* [WORK INSTRUCTION]
The required output is the line that contains "دین، (773, 2044)" through the last line of the data, retyped verbatim and with nothing added.
_ _ _ _ _ _ _
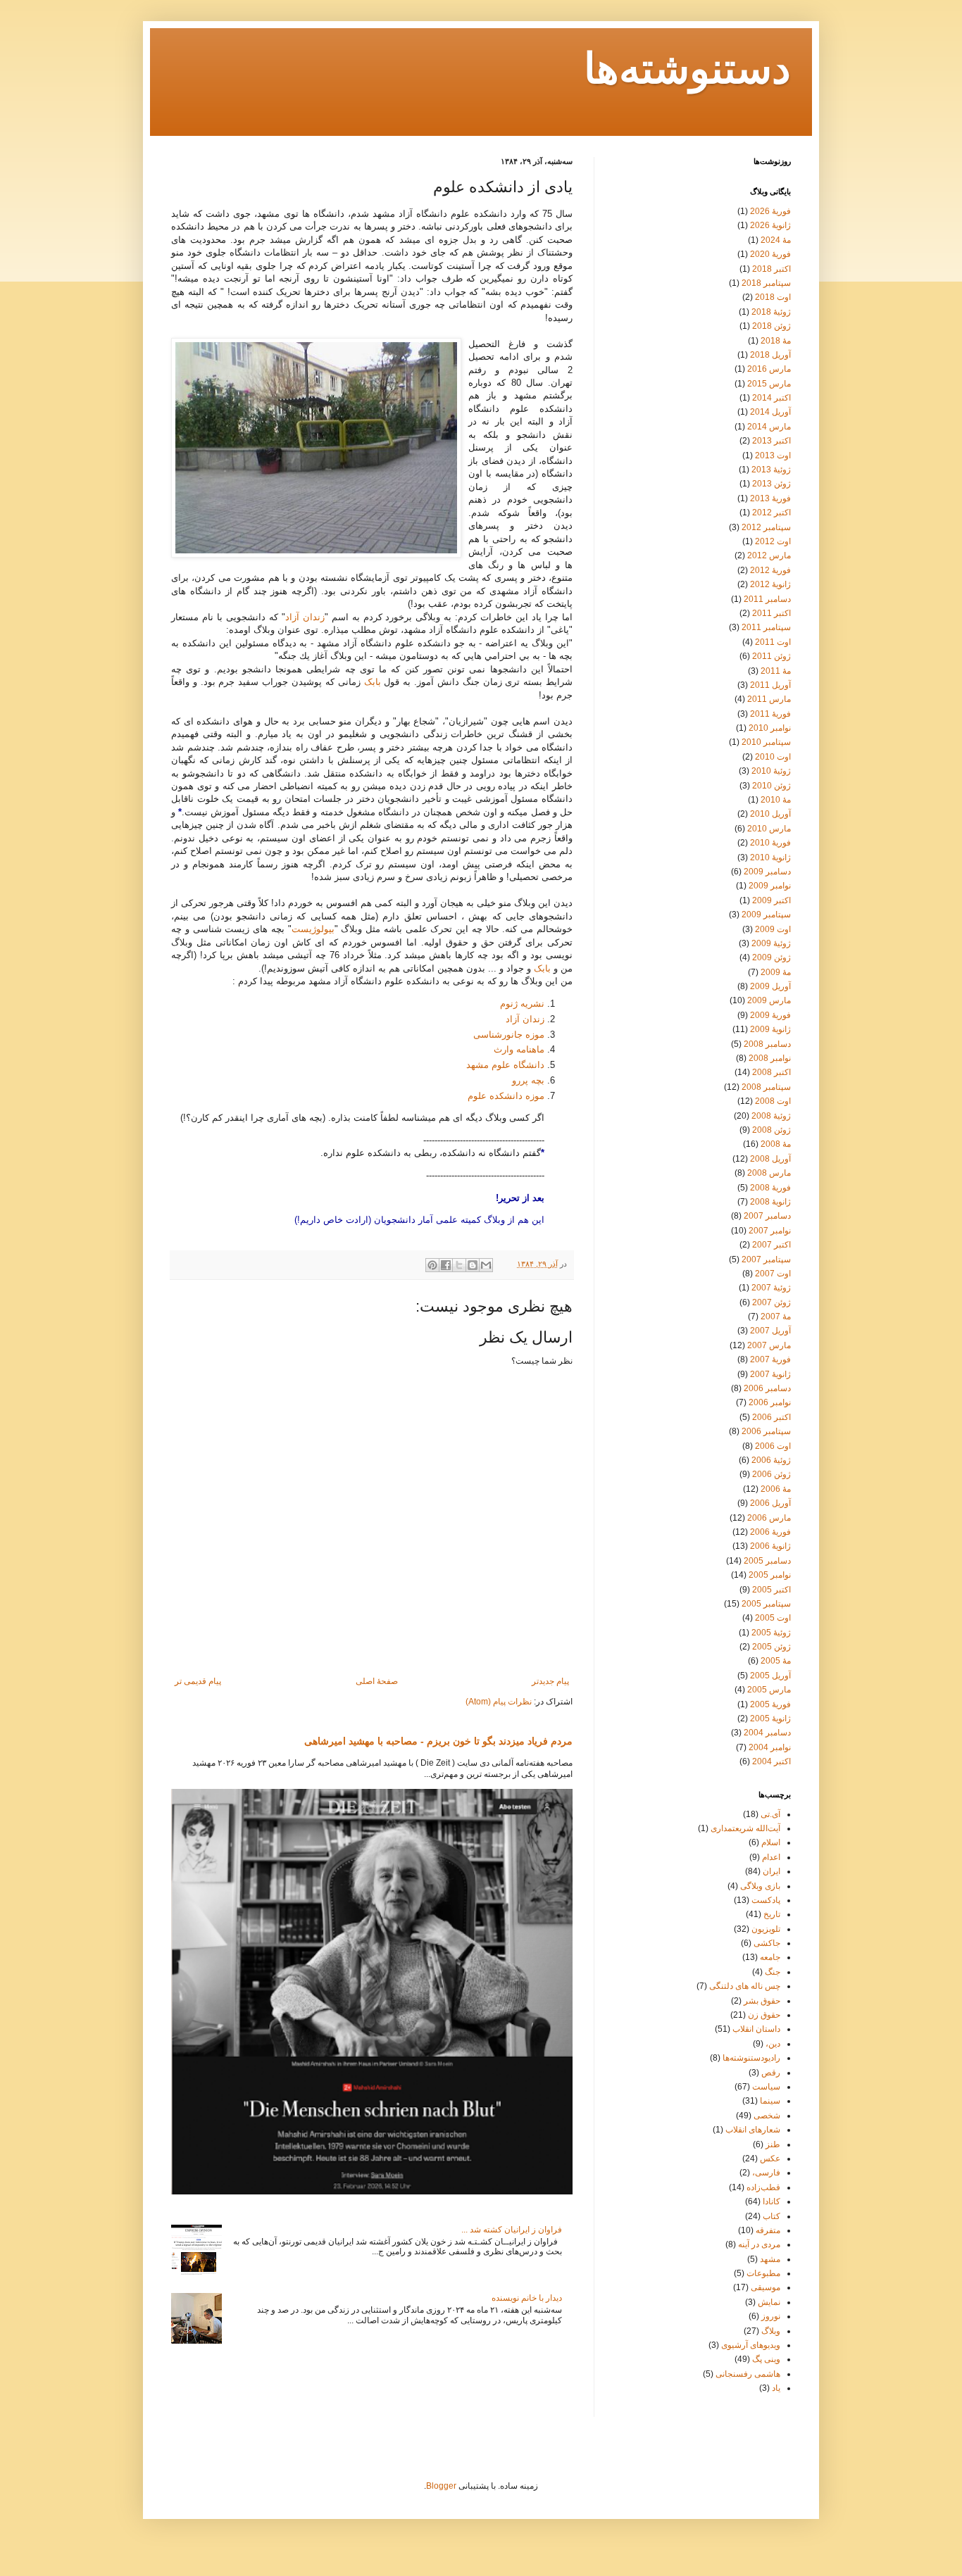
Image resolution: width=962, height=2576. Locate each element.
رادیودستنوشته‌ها (751, 2058)
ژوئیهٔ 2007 (771, 1288)
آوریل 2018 (770, 355)
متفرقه (768, 2230)
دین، (773, 2044)
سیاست (766, 2087)
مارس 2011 (769, 699)
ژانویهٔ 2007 (770, 1374)
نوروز (770, 2316)
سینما (770, 2101)
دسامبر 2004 (767, 1733)
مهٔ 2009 (776, 972)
_ _ _ _ _ _ _
* [RESULT FOR THIS EXERCISE]
دین، (773, 2044)
سیاست (766, 2087)
مارس 2011 (769, 699)
ژانویهٔ 2007 (770, 1374)
نوروز (770, 2316)
سینما (770, 2101)
دسامبر 2004 (767, 1733)
مهٔ 2009 (776, 972)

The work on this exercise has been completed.